Croissance, taux d’intérêt et dette publique

par William de Vijlder, Chef économiste de BNP Paribas

Les relations entre la dette publique, la croissance économique et les taux d’intérêt sont complexes et variées. En période de récession, la dette publique grimpe en termes absolus et en pourcentage du PIB, mais la détente monétaire qui s’ensuit fait baisser le coût des emprunts publics. Les pays lourdement endettés peuvent, toutefois, pâtir de la défiance des investisseurs. La prime de risque augmente alors et, par conséquent, les rendements obligataires. Une longue période de détente monétaire en phase ascendante du cycle peut engendrer un recul du taux d’intérêt nominal moyen sur la dette publique (r) en deçà du taux de croissance nominale (g). On l’a vu ces dernières années dans un grand nombre de pays.

Récemment, Olivier Blanchard, ex-économiste en chef du FMI, a analysé la marge de manœuvre dont dispose un pays dont rest inférieur à g (1). Ce pays peut alors se permettre un déficit primaire permanent (déficit public hors charges d’intérêt) tout en affichant un ratio dette/PIB stable. Lorsque r est inférieur à g et que le déficit primaire se situe en deçà du niveau critique (niveau auquel le ratio de la dette est stable), le ratio dette sur PIB baisse. Le pays peut alors mener une politique d’expansion budgétaire susceptible de faire augmenter le solde primaire jusqu’à son niveau critique. Une telle politique est de nature à stimuler la croissance à court terme, d’autant plus si la demande privée est atone : le multiplicateur budgétaire pourrait en effet être élevé bien que cela dépende aussi du degré d’ouverture de l’économie. Le risque qu’une croissance faible ou négative ait des effets secondaires défavorables durables, du fait de la baisse de la formation de capital, s’en trouverait également réduit. L’expansion budgétaire pourrait aussi jouer un rôle-clé en complétant une politique monétaire contrainte par des taux d’intérêt très bas.
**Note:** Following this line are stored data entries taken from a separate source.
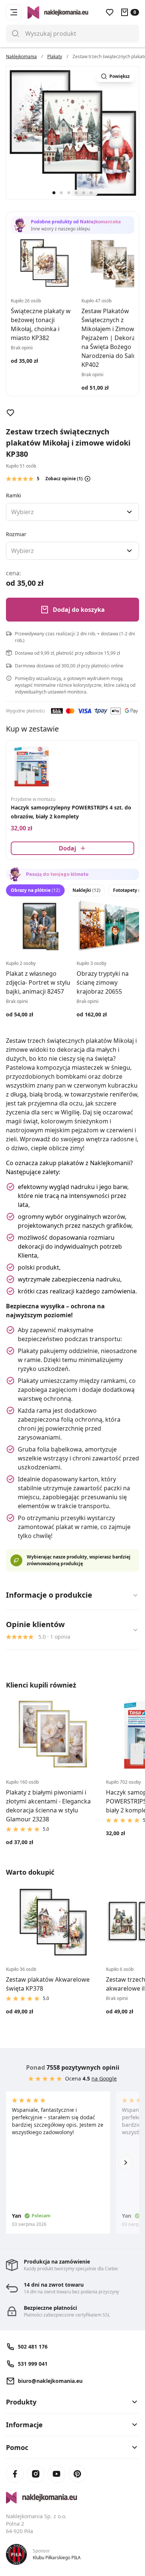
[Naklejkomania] (72, 2498)
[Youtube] (56, 2474)
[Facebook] (15, 2474)
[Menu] (14, 12)
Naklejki (86, 890)
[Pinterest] (77, 2474)
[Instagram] (36, 2474)
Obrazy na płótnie (35, 890)
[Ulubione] (109, 12)
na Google (104, 2078)
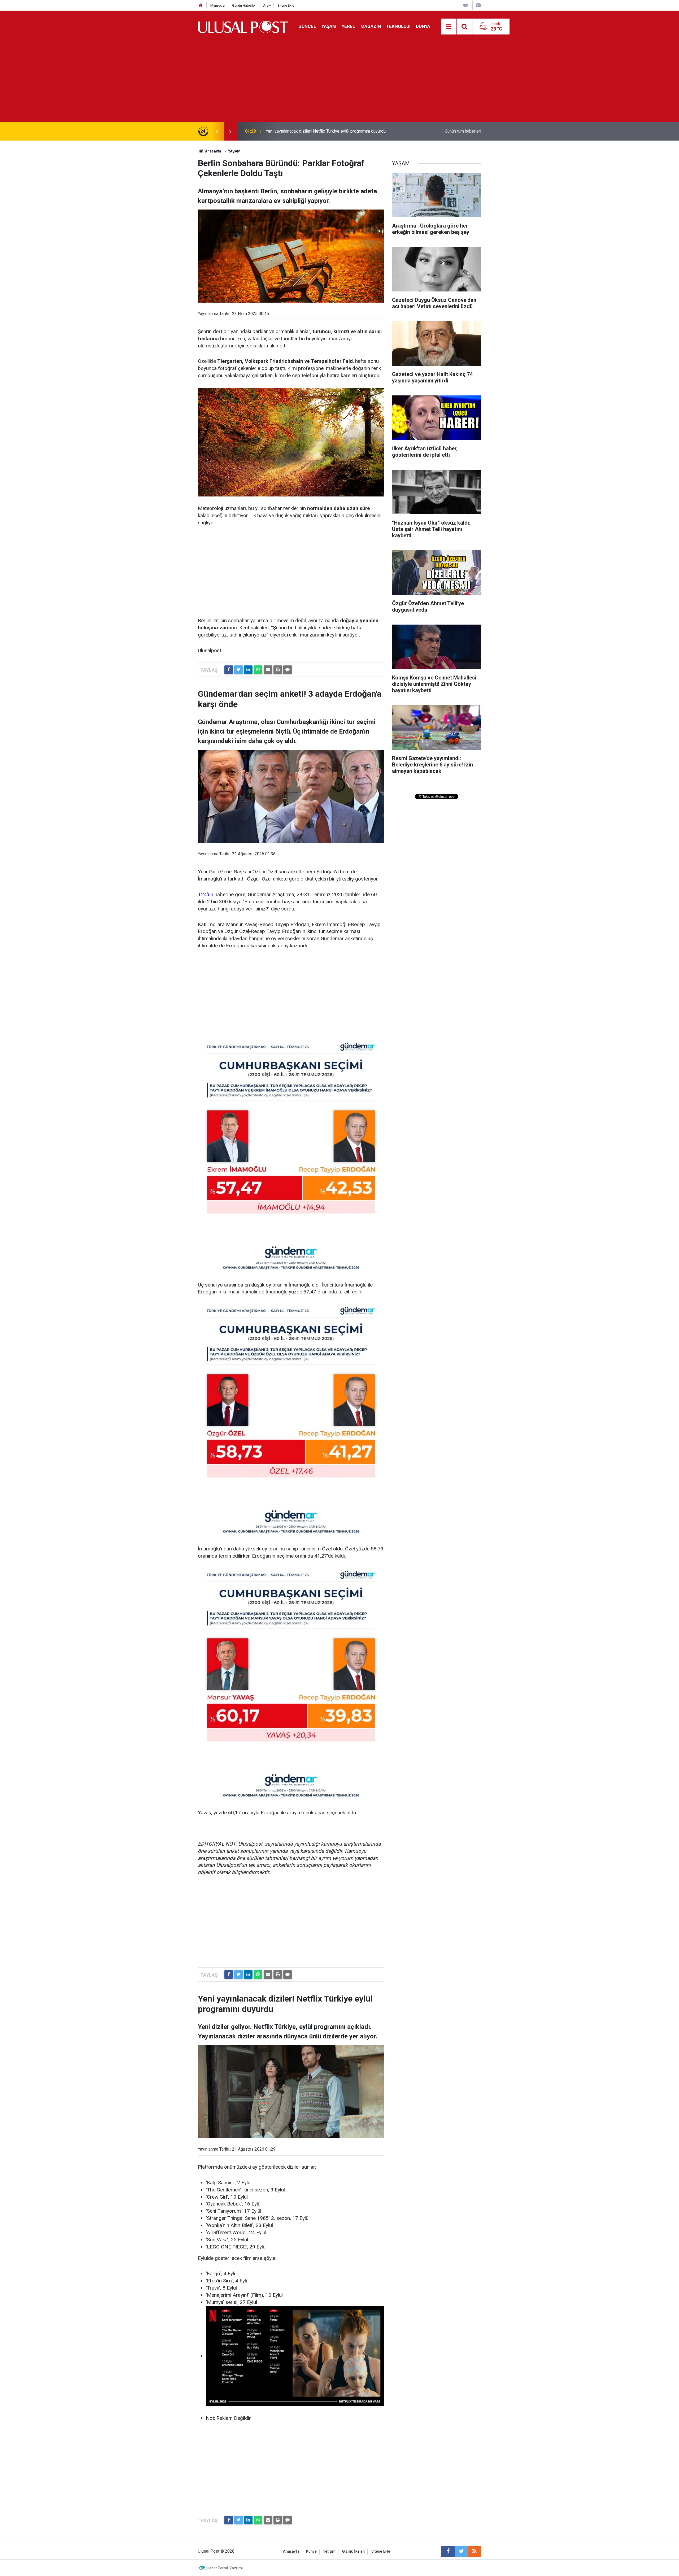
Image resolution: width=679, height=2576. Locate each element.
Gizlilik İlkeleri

Appliquant ce raisonnement, un calcul rapide (2) montre que dans de nombreux pays r est inférieur à g, ce qui, compte tenu du solde primaire actuel, leur offre une marge de manœuvre (graphique). C’est le cas de l’Allemagne, tandis que la marge de manœuvre du Royaume-Uni et de la France est limitée. L’Italie n’en a aucune et, il est intéressant de le noter, le déficit primaire américain est déjà trop élevé pour stabiliser le ratio de la dette. On peut cependant faire valoir qu’avec un r inférieur à g, l’augmentation du ratio dette sur PIB serait très lente si le déficit primaire dépasse le seuil critique. De plus, compte tenu d’un faible appétit pour les actifs risqués (actions, obligations d’entreprise, etc.) en cas de récession, le besoin de financement pourrait être satisfait sans pousser les rendements à la hausse. Pour les pays avec un ratio dette sur PIB élevé, cet argument pourrait ne pas tenir et la remontée des rendements obligataires risquerait de limiter l’efficacité de l’expansion budgétaire (3).

NOTES

  1. Olivier Blanchard, Peterson Institute for International Economics and MIT, Public debt and low interest rates, discours prononcé devant l’American Economic Association, Janv. 2019.
  2. Ces calculs se fondent sur les données des tableaux A2,A7 et A23 de l’annexe statistique du Fiscal Monitor du FMI (avril 2019). La différence entre r et g correspond à la projection du FMI relative au différentiel taux d’intérêt-croissance sur la période 2019-24. Pour simplifier le calcul, le solde budgétaire primaire qui, étant donné r et g, génère un ratio dette sur PIB stable, a été calculé sur la base de la nécessité d’une stabilisation instantanée du ratio de la dette.
  3. On pourrait y voir une illustration de la critique de Lucas selon laquelle les relations économiques changent lorsque la politique économique change.